FIG. 12 is a front cross-sectional view of the configuration example.

[Explanation of symbols]

 DESCRIPTION OF SYMBOLS 1 Signal line 5 Magnetoresistive element 10 Magnetic member 12 Coil

Claims (7)

[Claims] A magnetoresistive element is provided so that a magnetic field generated when a current to be measured flows through a signal line is provided, and a change in the resistance of the magnetoresistive element according to the strength of the applied magnetic field is measured by a measuring circuit. A current measuring device characterized in that the current is measured. 2. The current measurement according to claim 1, wherein the current is measured by a voltage drop in the magnetoresistive element when a steady current flows through a measuring circuit in which the magnetoresistive elements are connected in series.
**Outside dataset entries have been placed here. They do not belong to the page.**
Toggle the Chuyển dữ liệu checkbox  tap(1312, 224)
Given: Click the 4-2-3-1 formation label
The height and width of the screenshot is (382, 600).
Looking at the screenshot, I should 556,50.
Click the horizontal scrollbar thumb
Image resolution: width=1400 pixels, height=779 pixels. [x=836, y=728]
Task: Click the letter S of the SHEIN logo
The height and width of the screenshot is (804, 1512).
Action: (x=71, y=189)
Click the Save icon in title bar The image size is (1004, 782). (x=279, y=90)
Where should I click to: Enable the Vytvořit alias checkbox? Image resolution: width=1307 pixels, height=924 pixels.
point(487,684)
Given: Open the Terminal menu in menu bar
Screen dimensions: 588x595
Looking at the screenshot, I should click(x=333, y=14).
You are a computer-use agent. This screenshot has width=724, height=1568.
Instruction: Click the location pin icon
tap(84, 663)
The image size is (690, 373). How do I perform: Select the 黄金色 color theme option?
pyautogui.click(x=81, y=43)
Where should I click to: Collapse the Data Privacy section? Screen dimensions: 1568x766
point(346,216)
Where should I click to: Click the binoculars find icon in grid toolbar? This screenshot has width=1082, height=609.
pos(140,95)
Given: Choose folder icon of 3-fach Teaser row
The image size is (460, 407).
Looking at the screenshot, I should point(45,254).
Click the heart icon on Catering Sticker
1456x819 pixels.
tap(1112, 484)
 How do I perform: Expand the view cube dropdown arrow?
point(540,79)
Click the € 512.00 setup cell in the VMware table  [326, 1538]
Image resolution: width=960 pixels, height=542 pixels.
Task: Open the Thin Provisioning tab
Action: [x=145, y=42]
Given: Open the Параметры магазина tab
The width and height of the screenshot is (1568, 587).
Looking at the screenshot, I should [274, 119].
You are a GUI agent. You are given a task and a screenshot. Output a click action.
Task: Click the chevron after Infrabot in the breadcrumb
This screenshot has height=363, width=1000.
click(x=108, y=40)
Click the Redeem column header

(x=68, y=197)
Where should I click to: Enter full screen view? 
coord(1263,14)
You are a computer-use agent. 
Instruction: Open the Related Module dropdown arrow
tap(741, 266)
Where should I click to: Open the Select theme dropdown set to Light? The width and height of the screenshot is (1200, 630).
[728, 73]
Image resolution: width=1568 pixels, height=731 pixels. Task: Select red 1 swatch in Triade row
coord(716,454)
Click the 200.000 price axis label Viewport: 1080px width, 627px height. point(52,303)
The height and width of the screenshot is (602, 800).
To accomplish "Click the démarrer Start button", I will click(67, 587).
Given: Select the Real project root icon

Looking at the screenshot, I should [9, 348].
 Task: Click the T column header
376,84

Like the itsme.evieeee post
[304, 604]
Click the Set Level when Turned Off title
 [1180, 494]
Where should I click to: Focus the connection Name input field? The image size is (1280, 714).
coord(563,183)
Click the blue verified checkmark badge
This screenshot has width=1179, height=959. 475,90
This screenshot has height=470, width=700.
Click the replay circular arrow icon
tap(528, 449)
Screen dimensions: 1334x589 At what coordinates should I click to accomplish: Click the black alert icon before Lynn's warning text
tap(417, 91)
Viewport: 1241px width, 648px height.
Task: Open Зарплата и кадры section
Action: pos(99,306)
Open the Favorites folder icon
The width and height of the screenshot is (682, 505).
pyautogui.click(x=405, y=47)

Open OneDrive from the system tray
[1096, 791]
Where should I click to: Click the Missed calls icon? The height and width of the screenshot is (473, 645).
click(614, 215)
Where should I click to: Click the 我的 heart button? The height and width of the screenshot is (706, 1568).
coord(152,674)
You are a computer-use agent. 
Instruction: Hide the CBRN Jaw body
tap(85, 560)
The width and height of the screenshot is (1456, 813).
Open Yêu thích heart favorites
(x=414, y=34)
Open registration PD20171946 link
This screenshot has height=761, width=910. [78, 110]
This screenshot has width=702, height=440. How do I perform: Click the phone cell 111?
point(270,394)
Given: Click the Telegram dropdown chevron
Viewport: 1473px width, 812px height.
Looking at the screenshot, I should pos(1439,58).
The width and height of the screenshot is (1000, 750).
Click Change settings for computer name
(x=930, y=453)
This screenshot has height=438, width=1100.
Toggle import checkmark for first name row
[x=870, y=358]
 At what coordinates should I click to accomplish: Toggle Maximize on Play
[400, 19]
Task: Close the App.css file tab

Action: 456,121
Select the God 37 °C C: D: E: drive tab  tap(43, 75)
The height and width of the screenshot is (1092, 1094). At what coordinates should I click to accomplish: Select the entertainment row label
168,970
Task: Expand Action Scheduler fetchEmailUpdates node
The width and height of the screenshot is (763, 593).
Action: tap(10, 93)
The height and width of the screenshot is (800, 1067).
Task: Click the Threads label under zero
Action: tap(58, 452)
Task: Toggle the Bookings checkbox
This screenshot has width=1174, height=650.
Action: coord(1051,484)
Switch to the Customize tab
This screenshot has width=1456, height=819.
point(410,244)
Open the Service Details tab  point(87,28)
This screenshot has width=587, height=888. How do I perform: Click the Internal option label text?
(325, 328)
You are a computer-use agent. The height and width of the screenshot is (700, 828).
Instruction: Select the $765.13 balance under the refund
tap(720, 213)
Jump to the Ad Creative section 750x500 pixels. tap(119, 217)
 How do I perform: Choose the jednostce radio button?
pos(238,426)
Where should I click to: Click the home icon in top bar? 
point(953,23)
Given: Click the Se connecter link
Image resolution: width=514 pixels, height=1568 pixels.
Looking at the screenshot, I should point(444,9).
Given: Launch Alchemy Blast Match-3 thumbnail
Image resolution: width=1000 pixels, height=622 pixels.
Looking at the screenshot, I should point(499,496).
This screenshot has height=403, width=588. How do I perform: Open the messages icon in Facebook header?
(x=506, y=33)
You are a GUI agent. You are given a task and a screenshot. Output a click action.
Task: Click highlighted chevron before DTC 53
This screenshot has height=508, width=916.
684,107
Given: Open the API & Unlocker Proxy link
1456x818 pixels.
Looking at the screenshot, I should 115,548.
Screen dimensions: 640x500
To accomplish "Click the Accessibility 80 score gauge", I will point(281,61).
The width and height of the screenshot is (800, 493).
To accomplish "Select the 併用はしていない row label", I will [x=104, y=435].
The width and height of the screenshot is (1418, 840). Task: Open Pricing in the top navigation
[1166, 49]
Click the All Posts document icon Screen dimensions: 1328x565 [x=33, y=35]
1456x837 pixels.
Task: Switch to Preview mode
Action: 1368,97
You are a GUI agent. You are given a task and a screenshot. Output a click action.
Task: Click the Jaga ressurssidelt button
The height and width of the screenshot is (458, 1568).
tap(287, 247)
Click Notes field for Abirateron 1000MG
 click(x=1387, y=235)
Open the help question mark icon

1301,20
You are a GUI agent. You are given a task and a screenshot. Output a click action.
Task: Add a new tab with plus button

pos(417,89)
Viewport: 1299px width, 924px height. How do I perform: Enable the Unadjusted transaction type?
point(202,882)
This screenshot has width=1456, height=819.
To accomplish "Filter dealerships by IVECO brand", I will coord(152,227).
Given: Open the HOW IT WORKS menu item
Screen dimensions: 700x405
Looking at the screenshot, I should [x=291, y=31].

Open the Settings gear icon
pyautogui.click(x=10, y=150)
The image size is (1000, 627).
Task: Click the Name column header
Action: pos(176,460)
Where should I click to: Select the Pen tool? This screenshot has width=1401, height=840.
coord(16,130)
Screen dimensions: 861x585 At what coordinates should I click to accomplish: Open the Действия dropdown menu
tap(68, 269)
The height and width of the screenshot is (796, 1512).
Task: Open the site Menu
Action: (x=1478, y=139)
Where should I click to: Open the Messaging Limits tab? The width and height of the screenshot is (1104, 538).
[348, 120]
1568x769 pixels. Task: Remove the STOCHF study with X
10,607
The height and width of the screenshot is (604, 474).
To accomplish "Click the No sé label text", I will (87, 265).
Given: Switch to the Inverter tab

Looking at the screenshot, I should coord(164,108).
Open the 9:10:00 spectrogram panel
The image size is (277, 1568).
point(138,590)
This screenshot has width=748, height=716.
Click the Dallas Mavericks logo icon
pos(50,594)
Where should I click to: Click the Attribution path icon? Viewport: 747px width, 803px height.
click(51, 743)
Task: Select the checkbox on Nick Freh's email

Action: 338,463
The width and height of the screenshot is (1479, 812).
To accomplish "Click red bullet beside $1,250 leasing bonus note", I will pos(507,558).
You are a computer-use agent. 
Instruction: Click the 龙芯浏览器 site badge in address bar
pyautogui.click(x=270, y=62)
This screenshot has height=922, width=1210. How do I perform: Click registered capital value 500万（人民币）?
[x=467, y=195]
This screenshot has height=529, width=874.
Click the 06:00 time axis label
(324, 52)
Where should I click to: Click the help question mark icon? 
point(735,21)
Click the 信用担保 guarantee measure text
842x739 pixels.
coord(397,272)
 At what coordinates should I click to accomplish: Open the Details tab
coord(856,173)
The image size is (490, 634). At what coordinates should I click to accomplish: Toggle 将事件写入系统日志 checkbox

Current measuring device. 3. A magnetoresistive element is provided in one branch,
Using a resistive bridge circuit that is in a balanced state when the measured current does not flow through the signal line, the current is measured by the unbalanced output current of the resistive bridge circuit when the measured current flows through the signal line. The current measuring device according to claim 1, wherein: 4. The current measuring device according to claim 1, further comprising a magnetic member for concentrating a magnetic flux generated when a current to be measured flows through the signal line to a portion of the magnetoresistive element. 5. A magnetoresistive element is provided so that a magnetic field generated when a measured current flows through a signal line, and a magnetic field generated when a measured current flows through the signal line acts on the magnetoresistive element. A coil wound around the magnetoresistive element 5 so as to generate a magnetic field in a direction opposite to the direction in which the current to be measured flows through a signal line through the coil. A current measuring device for measuring a current value when a current for canceling the current is applied. 6. A magnetoresistive element is provided in one branch,
Using a resistive bridge circuit that is in a balanced state when the measured current does not flow through the signal line, the current is applied to the coil so that the unbalanced current of the resistive bridge circuit when the measured current flows through the signal line becomes zero. The current measuring device according to claim 5, wherein a current is supplied. 7. A current according to claim 5, wherein a magnetic member is provided for concentrating a magnetic flux generated when a current to be measured flows through the signal line and a magnetic flux generated by the coil in a portion of the magnetoresistive element. measuring device.